*WORK ORDER*: Give the entries again exactly, every one of them.

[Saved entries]

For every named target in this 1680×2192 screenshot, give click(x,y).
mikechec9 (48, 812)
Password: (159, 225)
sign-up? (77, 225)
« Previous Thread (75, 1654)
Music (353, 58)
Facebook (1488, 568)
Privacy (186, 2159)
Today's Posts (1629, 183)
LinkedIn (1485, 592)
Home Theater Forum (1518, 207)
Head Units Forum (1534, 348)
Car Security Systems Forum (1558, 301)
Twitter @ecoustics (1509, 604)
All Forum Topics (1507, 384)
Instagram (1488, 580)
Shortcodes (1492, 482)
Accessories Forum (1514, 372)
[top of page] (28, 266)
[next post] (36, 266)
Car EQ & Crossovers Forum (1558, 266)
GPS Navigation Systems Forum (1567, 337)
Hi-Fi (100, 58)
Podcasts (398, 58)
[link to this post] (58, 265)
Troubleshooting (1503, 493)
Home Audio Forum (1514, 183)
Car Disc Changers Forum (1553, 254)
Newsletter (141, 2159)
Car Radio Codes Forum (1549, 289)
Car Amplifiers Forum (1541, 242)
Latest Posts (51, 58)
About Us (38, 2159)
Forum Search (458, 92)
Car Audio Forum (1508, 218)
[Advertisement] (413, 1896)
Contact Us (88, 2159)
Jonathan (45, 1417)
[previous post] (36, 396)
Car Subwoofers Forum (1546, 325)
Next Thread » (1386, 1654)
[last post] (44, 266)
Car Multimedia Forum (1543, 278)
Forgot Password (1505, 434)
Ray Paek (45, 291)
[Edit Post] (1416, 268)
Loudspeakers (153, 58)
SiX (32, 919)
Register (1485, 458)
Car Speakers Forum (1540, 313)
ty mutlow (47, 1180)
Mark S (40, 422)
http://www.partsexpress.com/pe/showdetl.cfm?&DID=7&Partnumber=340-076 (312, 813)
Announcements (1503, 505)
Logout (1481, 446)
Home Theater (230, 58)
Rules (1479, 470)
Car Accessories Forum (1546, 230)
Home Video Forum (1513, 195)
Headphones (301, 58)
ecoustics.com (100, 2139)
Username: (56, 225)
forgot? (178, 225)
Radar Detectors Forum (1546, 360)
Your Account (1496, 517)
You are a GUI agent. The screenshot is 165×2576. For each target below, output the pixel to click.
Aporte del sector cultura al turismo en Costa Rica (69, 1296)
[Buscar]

*RESULT OF THE TASK*:
For every named target in this 1680×2192 screenshot, give click(x,y).
mikechec9 (48, 812)
Password: (159, 225)
sign-up? (77, 225)
« Previous Thread (75, 1654)
Music (353, 58)
Facebook (1488, 568)
Privacy (186, 2159)
Today's Posts (1629, 183)
LinkedIn (1485, 592)
Home Theater Forum (1518, 207)
Head Units Forum (1534, 348)
Car Security Systems Forum (1558, 301)
Twitter @ecoustics (1509, 604)
All Forum Topics (1507, 384)
Instagram (1488, 580)
Shortcodes (1492, 482)
Accessories Forum (1514, 372)
[top of page] (28, 266)
[next post] (36, 266)
Car EQ & Crossovers Forum (1558, 266)
GPS Navigation Systems Forum (1567, 337)
Hi-Fi (100, 58)
Podcasts (398, 58)
[link to this post] (58, 265)
Troubleshooting (1503, 493)
Home Audio Forum (1514, 183)
Car Disc Changers Forum (1553, 254)
Newsletter (141, 2159)
Car Radio Codes Forum (1549, 289)
Car Amplifiers Forum (1541, 242)
Latest Posts (51, 58)
About Us (38, 2159)
Forum Search (458, 92)
Car Audio Forum (1508, 218)
[Advertisement] (413, 1896)
Contact Us (88, 2159)
Jonathan (45, 1417)
[previous post] (36, 396)
Car Subwoofers Forum (1546, 325)
Next Thread » (1386, 1654)
[last post] (44, 266)
Car Multimedia Forum (1543, 278)
Forgot Password (1505, 434)
Ray Paek (45, 291)
[Edit Post] (1416, 268)
Loudspeakers (153, 58)
SiX (32, 919)
Register (1485, 458)
Car Speakers Forum (1540, 313)
ty mutlow (47, 1180)
Mark S (40, 422)
http://www.partsexpress.com/pe/showdetl.cfm?&DID=7&Partnumber=340-076 (312, 813)
Announcements (1503, 505)
Logout (1481, 446)
Home Theater (230, 58)
Rules (1479, 470)
Car Accessories Forum (1546, 230)
Home Video Forum (1513, 195)
Headphones (301, 58)
ecoustics.com (100, 2139)
Username: (56, 225)
forgot? (178, 225)
Radar Detectors Forum (1546, 360)
Your Account (1496, 517)
You are a GUI agent. The screenshot is 165×2576. For each target below, output the pixel to click.
Aporte del sector cultura al turismo en Costa Rica (69, 1296)
[Buscar]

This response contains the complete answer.